# Start of READING TEXT

December 27, 2004 9:10 PM PST

Report: Craigslist costing newspapers millions

Free community Web site Craigslist has cost San Francisco Bay Area newspapers up to $65 million in employment advertising revenue, according to a report released Monday.

Craigslist, which generates more than 1 billion page-views each month, also has cost the newspapers millions more in merchandise and real estate advertising, and has damaged other traditional classified advertising businesses, according to a report published by Classified Intelligence.

"Craigslist has created an extremely important and valuable marketplace, and perfectly illustrates the changing nature of the classified advertising industry," Peter M. Zollman, founding principal of Classified Intelligence, said in a statement.

Craigslist, launched in 1995, is a bare-bones classifieds site for people looking for almost anything, such as apartments, dates or baseball tickets, in 45 cities. The site has since created a flourishing network of online buyers and sellers while maintaining a simple look and feel free from banner ads.

# End of READING TEXT
# Start of DATASET RECORDS

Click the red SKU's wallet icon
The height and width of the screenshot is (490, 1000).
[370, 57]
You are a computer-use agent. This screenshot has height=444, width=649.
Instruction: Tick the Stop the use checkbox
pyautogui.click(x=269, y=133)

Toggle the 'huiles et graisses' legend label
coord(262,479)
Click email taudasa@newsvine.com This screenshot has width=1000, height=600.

# End of DATASET RECORDS
# Start of DATASET RECORDS

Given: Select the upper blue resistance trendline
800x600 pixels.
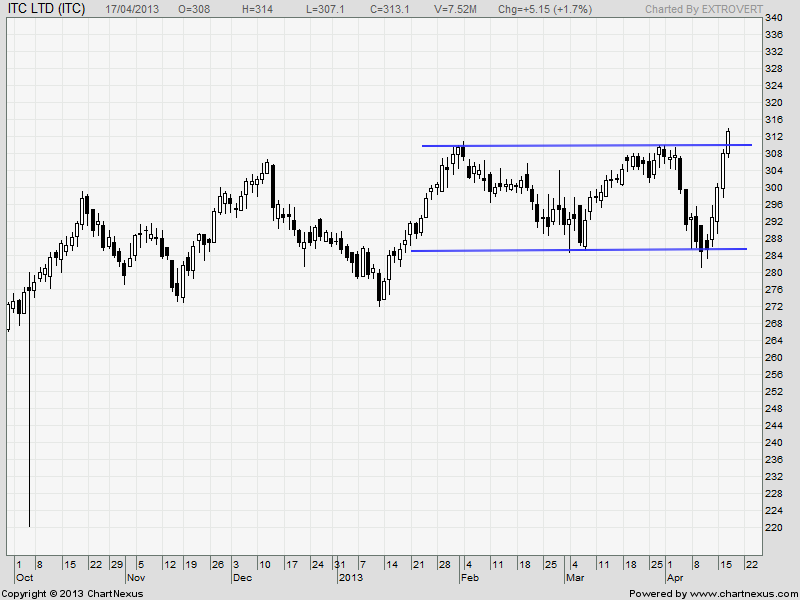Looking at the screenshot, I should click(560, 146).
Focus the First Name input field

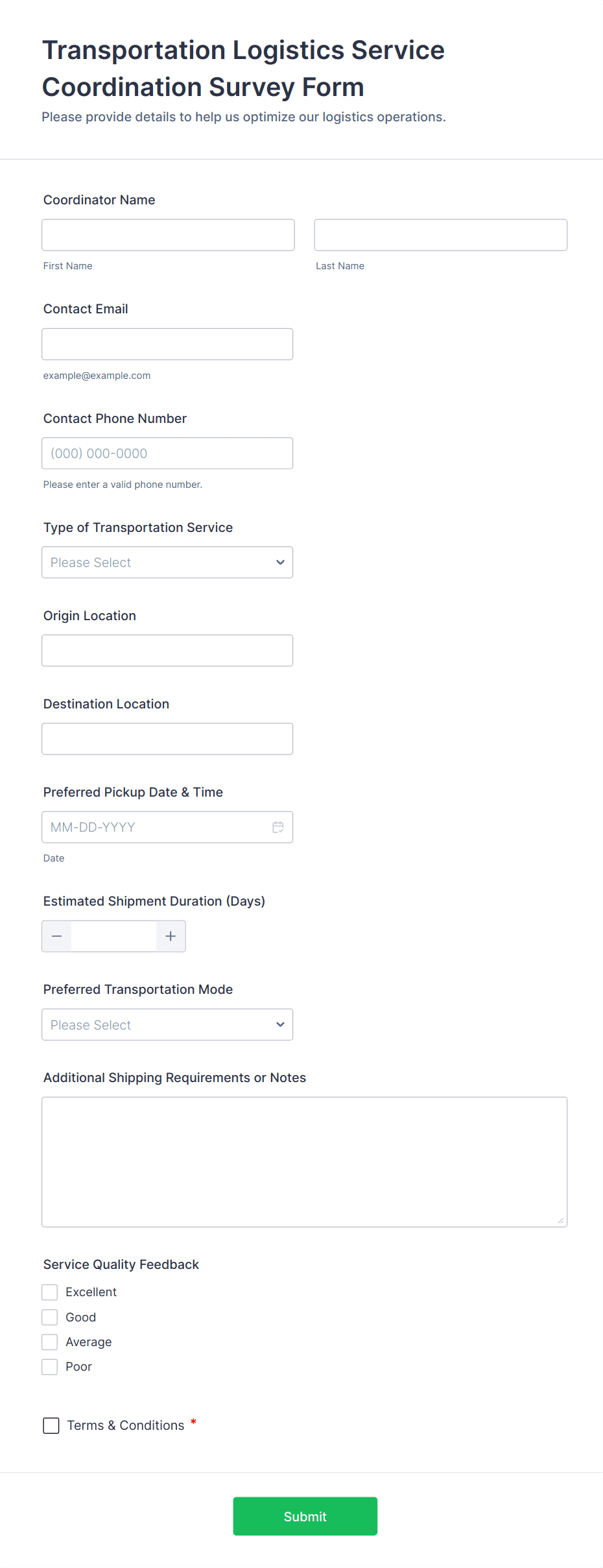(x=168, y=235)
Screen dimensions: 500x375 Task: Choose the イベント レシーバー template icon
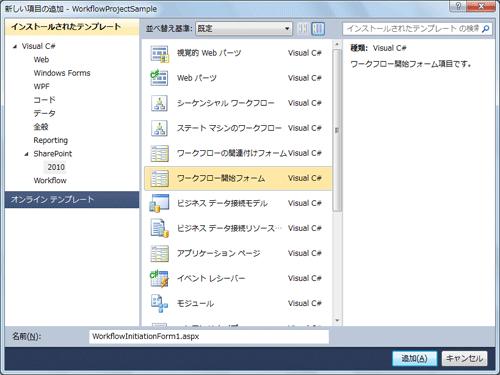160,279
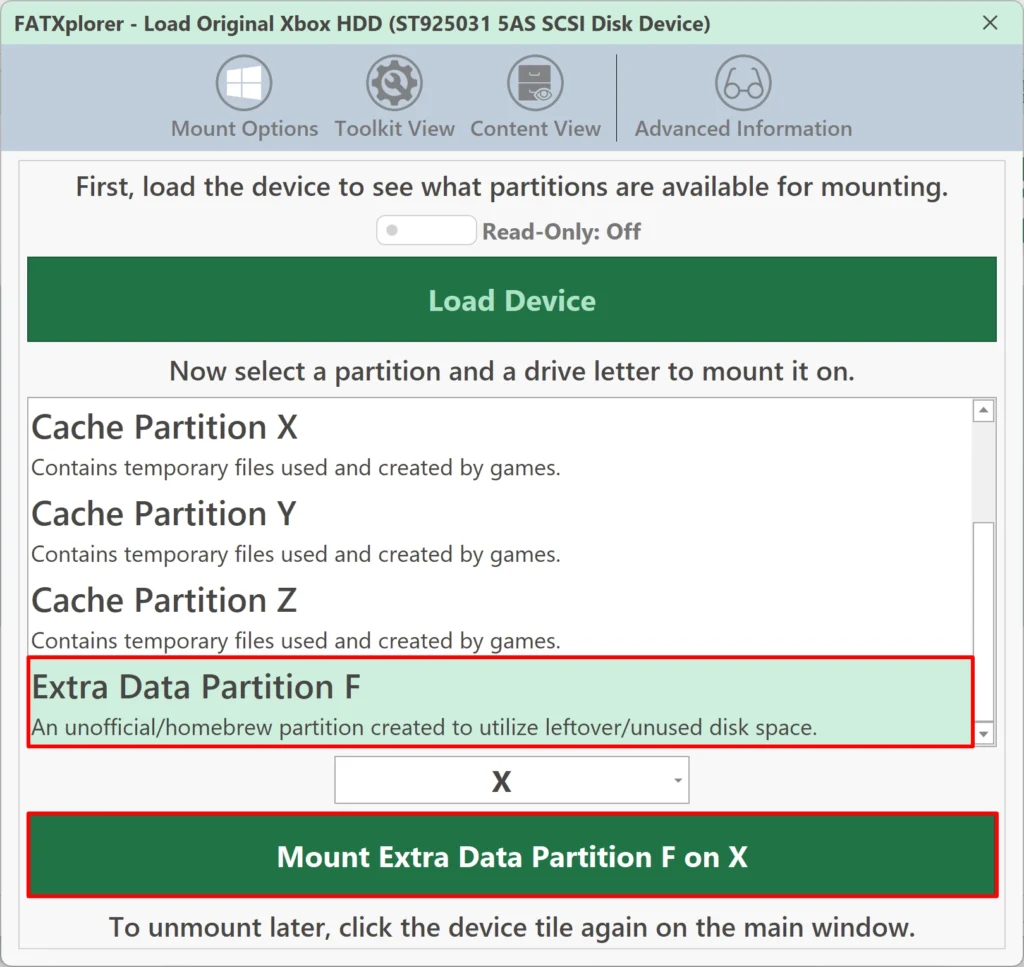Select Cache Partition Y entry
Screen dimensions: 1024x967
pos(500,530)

# End of DATASET RECORDS

WRITTEN INSTRUCTION 1:
Answer these questions using the Craigslist report:
(a) How much employment advertising revenue has Craigslist cost San Francisco Bay Area newspapers?
(b) What is Peter M. Zollman's role at Classified Intelligence?
(c) In what year was Craigslist launched?
WRITTEN INSTRUCTION 2: Reproduce everything in the Craigslist report from "Craigslist, which generates" down to "in a statement.".
WRITTEN INSTRUCTION 3: List the things the Craigslist report names as examples of what people look for on the site.
You won't need the entries for any of this.

CORRECT OUTPUT 1:
(a) Up to $65 million.
(b) He is its founding principal.
(c) 1995.

CORRECT OUTPUT 2:
Craigslist, which generates more than 1 billion page-views each month, also has cost the newspapers millions more in merchandise and real estate advertising, and has damaged other traditional classified advertising businesses, according to a report published by Classified Intelligence.

"Craigslist has created an extremely important and valuable marketplace, and perfectly illustrates the changing nature of the classified advertising industry," Peter M. Zollman, founding principal of Classified Intelligence, said in a statement.

CORRECT OUTPUT 3: Apartments, dates, baseball tickets